[The input — start]

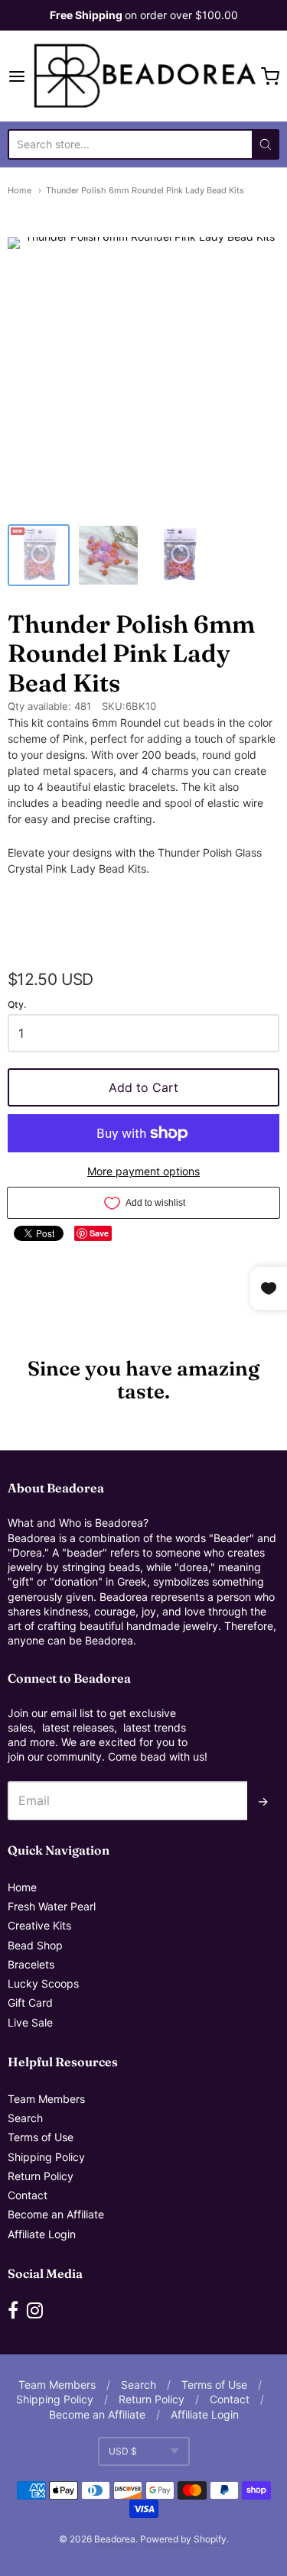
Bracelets (31, 1964)
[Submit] (265, 144)
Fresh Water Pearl (52, 1906)
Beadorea (114, 2539)
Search (25, 2117)
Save (99, 1233)
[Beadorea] (143, 76)
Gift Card (30, 2002)
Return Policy (40, 2175)
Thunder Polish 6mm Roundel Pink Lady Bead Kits (145, 190)
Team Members (46, 2098)
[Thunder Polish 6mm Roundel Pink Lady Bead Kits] (39, 555)
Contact (27, 2195)
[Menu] (18, 76)
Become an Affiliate (56, 2214)
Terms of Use (40, 2136)
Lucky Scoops (43, 1983)
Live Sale (30, 2022)
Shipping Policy (46, 2156)
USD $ (123, 2451)
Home (19, 190)
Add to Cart (143, 1087)
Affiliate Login (42, 2234)
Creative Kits (39, 1925)
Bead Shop (35, 1945)
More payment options (143, 1171)
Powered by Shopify (183, 2539)
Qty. (17, 1005)
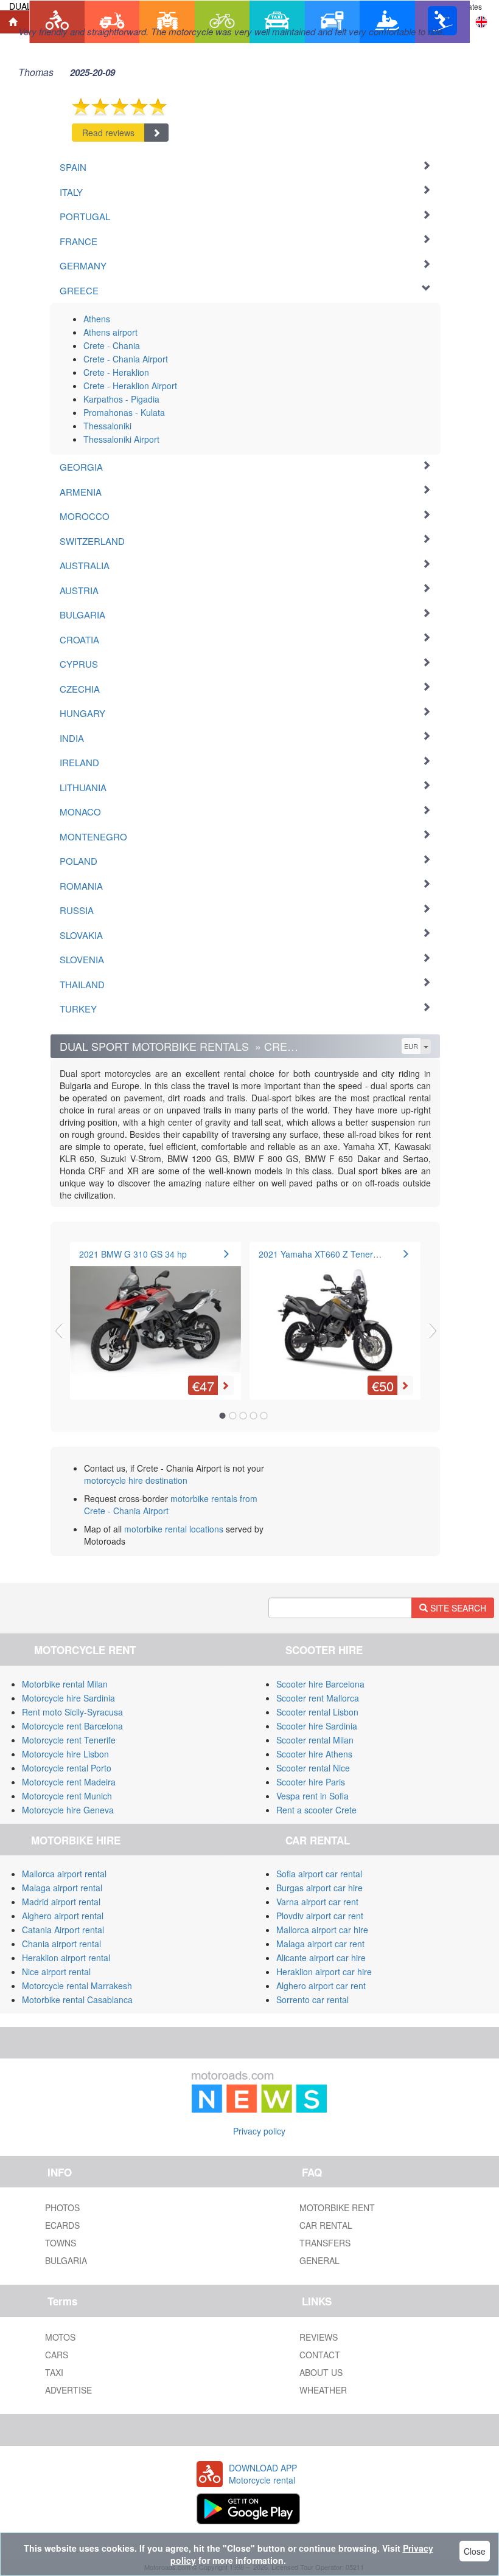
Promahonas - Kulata (124, 412)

[The input — finish]

§ **Task brief**:
The entries are to be restated word for word, and no picture should appear in the copy.

§ **Response for this exercise**:
Bracelets (31, 1964)
[Submit] (265, 144)
Fresh Water Pearl (52, 1906)
Beadorea (114, 2539)
Search (25, 2117)
Save (99, 1233)
[Beadorea] (143, 76)
Gift Card (30, 2002)
Return Policy (40, 2175)
Thunder Polish 6mm Roundel Pink Lady Bead Kits (145, 190)
Team Members (46, 2098)
[Thunder Polish 6mm Roundel Pink Lady Bead Kits] (39, 555)
Contact (27, 2195)
[Menu] (18, 76)
Become an Affiliate (56, 2214)
Terms of Use (40, 2136)
Lucky Scoops (43, 1983)
Live Sale (30, 2022)
Shipping Policy (46, 2156)
USD $ (123, 2451)
Home (19, 190)
Add to Cart (143, 1087)
Affiliate Login (42, 2234)
Creative Kits (39, 1925)
Bead Shop (35, 1945)
More payment options (143, 1171)
Powered by Shopify (183, 2539)
Qty. (17, 1005)
Promahonas - Kulata (124, 412)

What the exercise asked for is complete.